• [Work request]: Repeat the records exactly, minus the pictures.

• [Records provided]:
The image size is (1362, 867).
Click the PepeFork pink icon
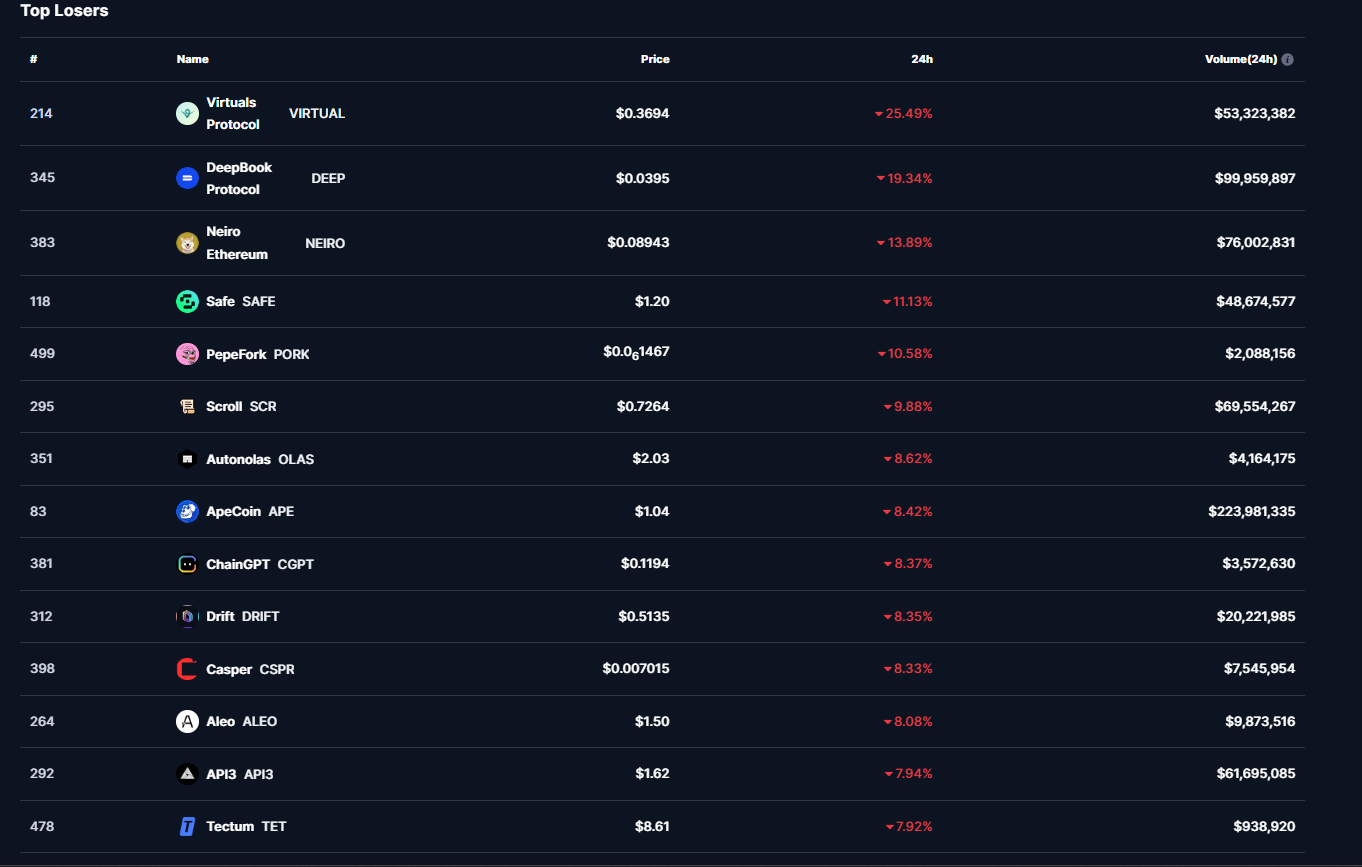pyautogui.click(x=187, y=354)
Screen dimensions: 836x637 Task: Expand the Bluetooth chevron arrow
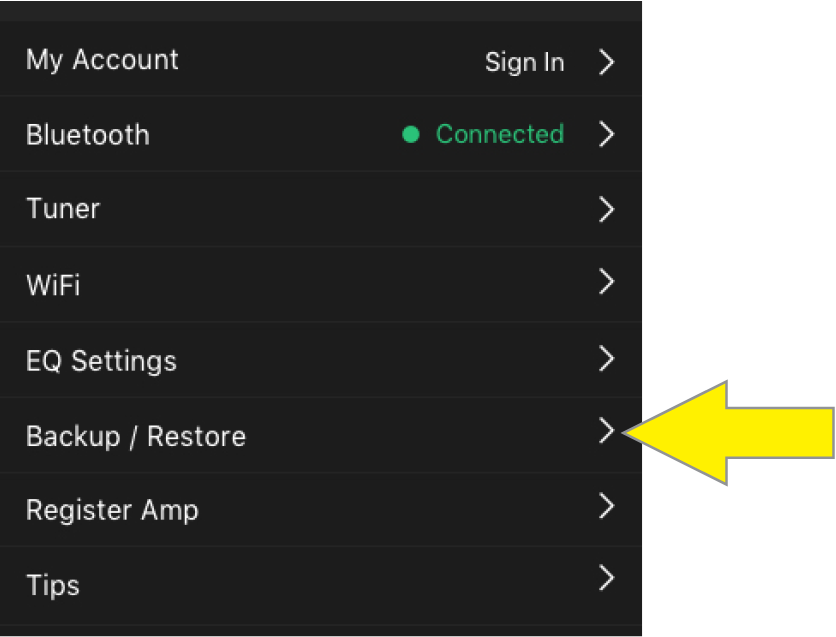(606, 134)
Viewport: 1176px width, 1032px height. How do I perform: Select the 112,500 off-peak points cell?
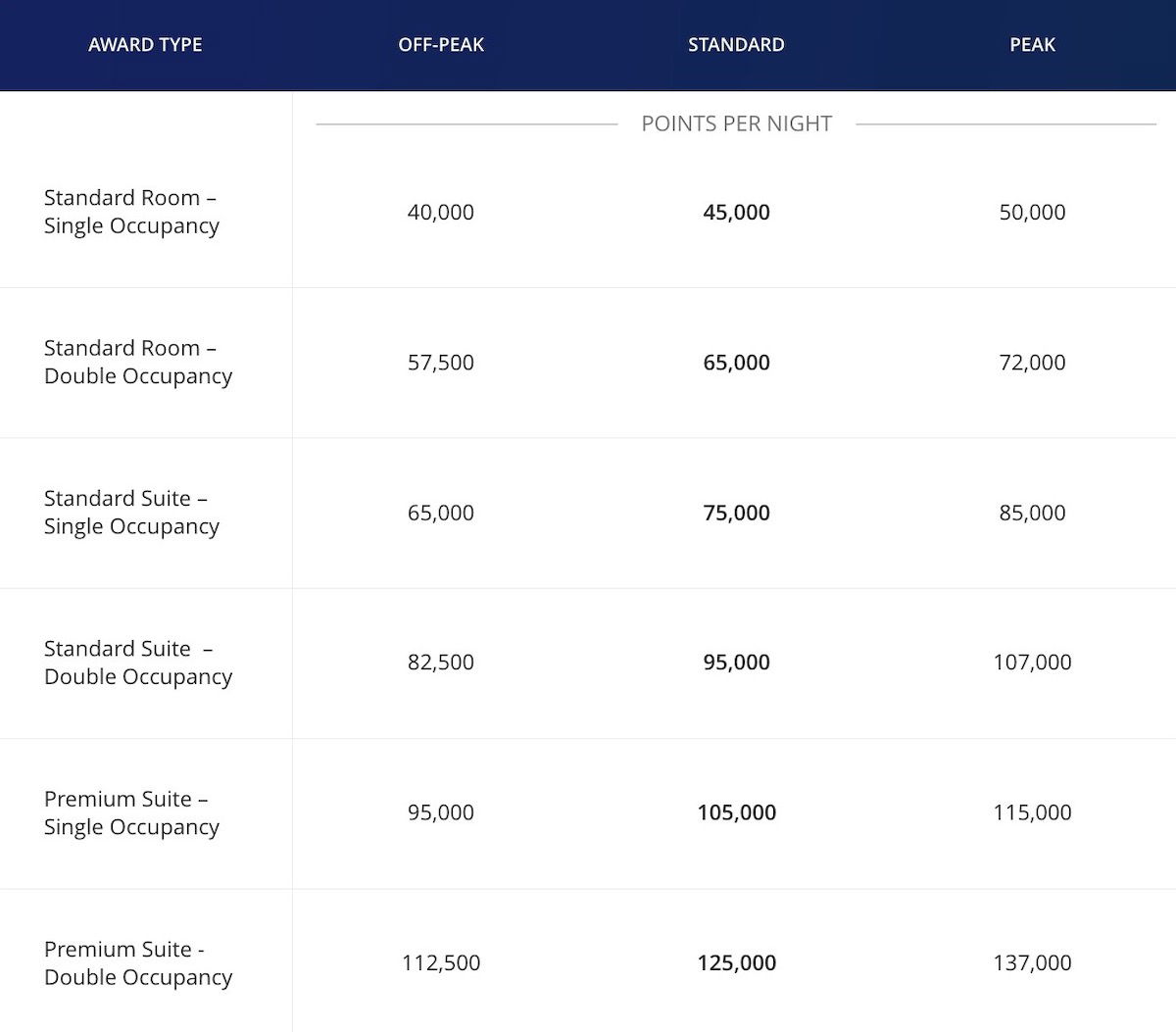[441, 962]
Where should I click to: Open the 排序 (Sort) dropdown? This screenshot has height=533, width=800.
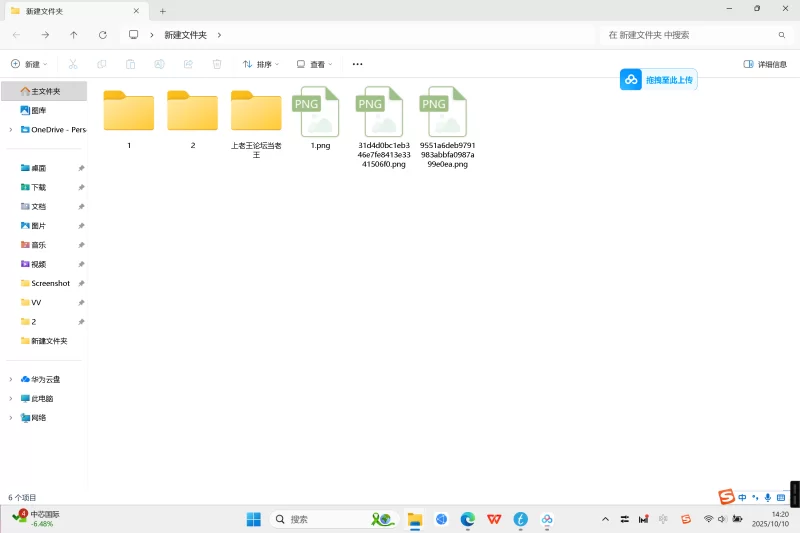coord(261,64)
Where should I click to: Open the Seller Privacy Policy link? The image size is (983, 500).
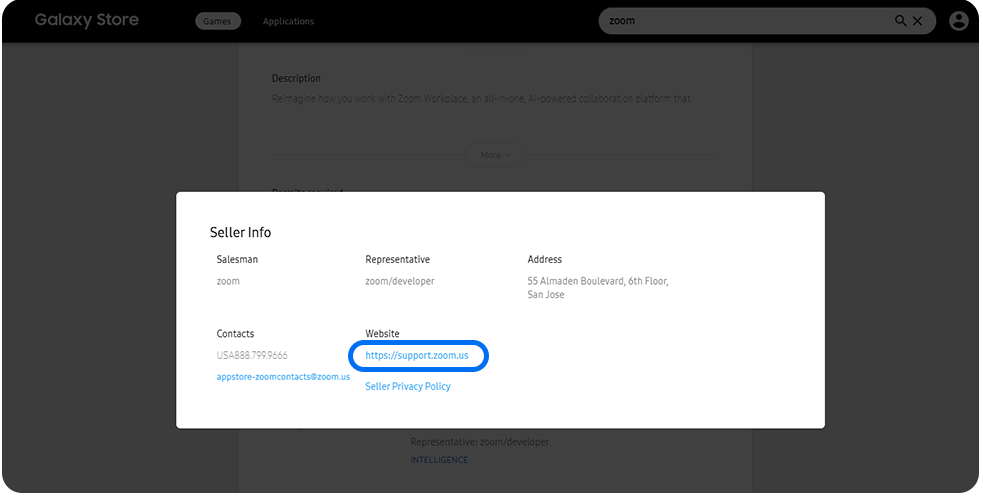[408, 387]

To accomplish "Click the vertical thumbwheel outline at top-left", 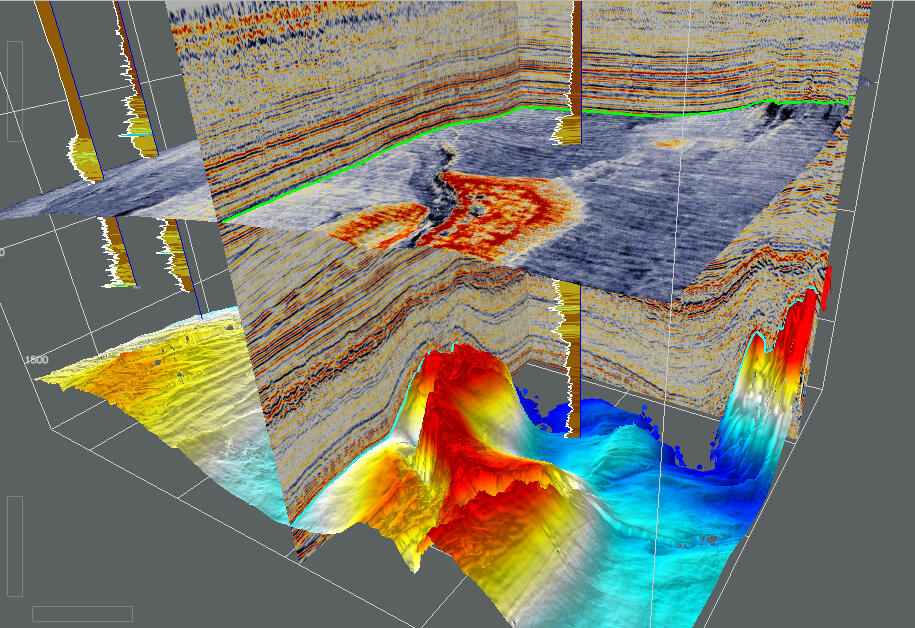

• [Finished task]:
The image size is (1362, 867).
Click the PepeFork pink icon
pyautogui.click(x=187, y=354)
Screen dimensions: 836x637 Task: Expand the Bluetooth chevron arrow
(606, 134)
Viewport: 1176px width, 1032px height. How do I perform: Select the 112,500 off-peak points cell?
[441, 962]
Where should I click to: Open the 排序 (Sort) dropdown? This screenshot has height=533, width=800.
coord(261,64)
Where should I click to: Open the Seller Privacy Policy link? The image size is (983, 500).
[408, 387]

To accomplish "Click the vertical thumbwheel outline at top-left", 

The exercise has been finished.